Erickson initially named the Muppet “Miss Piggy Lee” after her mother’s favorite singer, the late Peggy Lee.

“It was absolutely an homage,” “Erickson said. “But then our lawyer said, ‘Hmmm, that could be a problem. I think we’ll just call her Miss Piggy.’”

Those famous gloves — four-fingered, elbow-length, lilac, and sporting a cocktail ring as large as a grape are on view in “The Jim Henson Exhibition: Imagination Unlimited,” an enchanting traveling show running through the end of the year at the Maryland Center for History and Culture.
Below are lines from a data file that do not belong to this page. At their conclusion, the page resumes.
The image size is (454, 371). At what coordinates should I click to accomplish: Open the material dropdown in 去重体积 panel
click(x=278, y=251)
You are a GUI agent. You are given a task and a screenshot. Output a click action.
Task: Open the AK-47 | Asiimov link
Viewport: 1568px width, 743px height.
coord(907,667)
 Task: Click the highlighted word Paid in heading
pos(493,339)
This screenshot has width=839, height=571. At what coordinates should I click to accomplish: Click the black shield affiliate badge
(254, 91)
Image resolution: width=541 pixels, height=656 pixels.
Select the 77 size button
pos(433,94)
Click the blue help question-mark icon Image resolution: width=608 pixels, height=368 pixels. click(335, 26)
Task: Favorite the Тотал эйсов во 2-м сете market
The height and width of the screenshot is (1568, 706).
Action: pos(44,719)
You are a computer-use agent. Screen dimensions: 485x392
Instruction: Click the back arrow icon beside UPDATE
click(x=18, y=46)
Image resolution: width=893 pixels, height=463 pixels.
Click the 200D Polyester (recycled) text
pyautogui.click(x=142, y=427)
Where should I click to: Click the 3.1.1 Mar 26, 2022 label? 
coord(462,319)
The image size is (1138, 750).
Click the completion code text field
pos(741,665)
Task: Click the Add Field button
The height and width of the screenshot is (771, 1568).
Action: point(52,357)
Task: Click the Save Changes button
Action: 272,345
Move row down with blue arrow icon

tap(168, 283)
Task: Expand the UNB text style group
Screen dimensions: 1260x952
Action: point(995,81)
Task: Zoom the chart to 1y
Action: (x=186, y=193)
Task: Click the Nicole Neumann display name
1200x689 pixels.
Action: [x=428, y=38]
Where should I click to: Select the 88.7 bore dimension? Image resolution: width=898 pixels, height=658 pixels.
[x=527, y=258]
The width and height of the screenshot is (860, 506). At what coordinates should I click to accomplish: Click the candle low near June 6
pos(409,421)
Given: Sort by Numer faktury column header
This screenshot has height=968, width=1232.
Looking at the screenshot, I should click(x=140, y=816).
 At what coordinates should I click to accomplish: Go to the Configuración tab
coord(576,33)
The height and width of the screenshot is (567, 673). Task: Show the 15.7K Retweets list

Visitors will meet Kermit the Frog (“It’s not easy being green”) and his best friend, Fozzie Bear, and their blue monster buddy, Grover. Also present are Rowlf, the piano-playing pooch, the enigmatic Count von Count and 18 other characters from Henson’s Muppetverse.

Katie Caljean, the center’s president and CEO, said the exhibit, which explores how Henson transformed popular culture, could receive as many as 100,000 visitors over the next seven months. She added that in the nine other cities the exhibit has visited, it hasn’t been unusual for adults without children to purchase tickets for themselves.

“Jim Henson might have been born in Mississippi, but he grew up in Hyattsville,” Caljean said. “His work had a profound impact on generations of people. And, it all started here.”

While visitors will see many of their favorite characters from “Sesame Street” and “The Muppet Show,” not every iconic puppet could be included in the exhibit. Notable no-shows include Oscar the Grouch, Cookie Monster and Big Bird. A full-sized Baby Miss Piggy cradles a toy Kermit in a display case, but the adult porker is missing — perhaps because she hasn’t returned yet from England after crashing King Charles’ coronation concert.

In addition to Muppets, the exhibit contains cartoons, sketches of future characters, pitch films and storyboards. The wooden set from the all-worm Wriggling Brothers Circus takes up half of a small gallery. Under the Big Top, Slimey (Oscar the Grouch’s pet worm) inches along a tightrope, a balancing pole clamped between his teeth.

Projected onto another wall is a simultaneous broadcast of every episode of “The Muppet Show,” each encased in its own little square. Visitors of a certain age will enjoy picking out celebrity guests of the 1970s interacting with the Muppets: There’s Liza Minelli! And Ben Vereen! And Carol Burnett!

Henson, who died in 1990, never wanted to be typecast as a children’s performer, according to the exhibition text, and the show devotes several galleries to other projects that explore his range, including the 1982 adult cult film “The Dark Crystal.” The puppets on display from the film — the elflike Jen and Kira, the oracle Aughra — are impressively detailed and lifelike, and very different stylistically from the Muppets.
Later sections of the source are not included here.